Article ID Journal Published Year Pages File Type
6256309 Behavioural Brain Research 2016 7 Pages PDF
Abstract

•Rats learned an acrobatic task over the fast period (6 days) of motor learning.•Dendritic spines in pyramidal cells of prefrontal cortex increased in day 1 and 3.•Thin (day 1) and branched spines (days 1, 2 and 5) increased.•Mushroom spines decreased in day 5 and 6 of training.•Stubby spines increased in day 1 of training, and then decreased in day 6.

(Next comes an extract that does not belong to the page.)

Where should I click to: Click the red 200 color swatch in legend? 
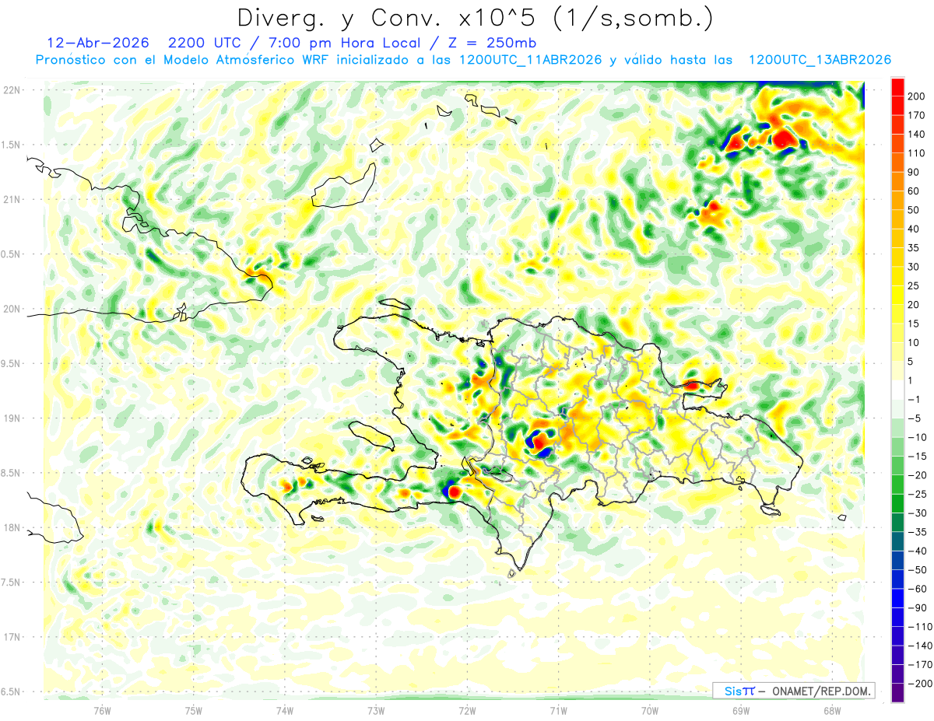tap(897, 86)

The prefrontal cortex participates in the rectification of information related to motor activity that favors motor learning. Dendritic spine plasticity is involved in the modifications of motor patterns that underlie both motor activity and motor learning. To study this association in more detail, adult male rats were trained over six days in an acrobatic motor learning paradigm and they were subjected to a behavioral evaluation on each day of training. Also, a Golgi-based morphological study was carried out to determine the spine density and the proportion of the different spine types. In the learning paradigm, the number of errors diminished as motor training progressed. Concomitantly, spine density increased on days 1 and 3 of training, particularly reflecting an increase in the proportion of thin (day 1), stubby (day 1) and branched (days 1, 2 and 5) spines. Conversely, mushroom spines were less prevalent than in the control rats on days 5 and 6, as were stubby spines on day 6, together suggesting that this plasticity might enhance motor learning. The increase in stubby spines on day 1 suggests a regulation of excitability related to the changes in synaptic input to the prefrontal cortex. The plasticity to thin spines observed during the first 3 days of training could be related to the active rectification induced by the information relayed to the prefrontal cortex -as the behavioral findings indeed showed-, which in turn could be linked to the lower proportion of mushroom and stubby spines seen in the last days of training.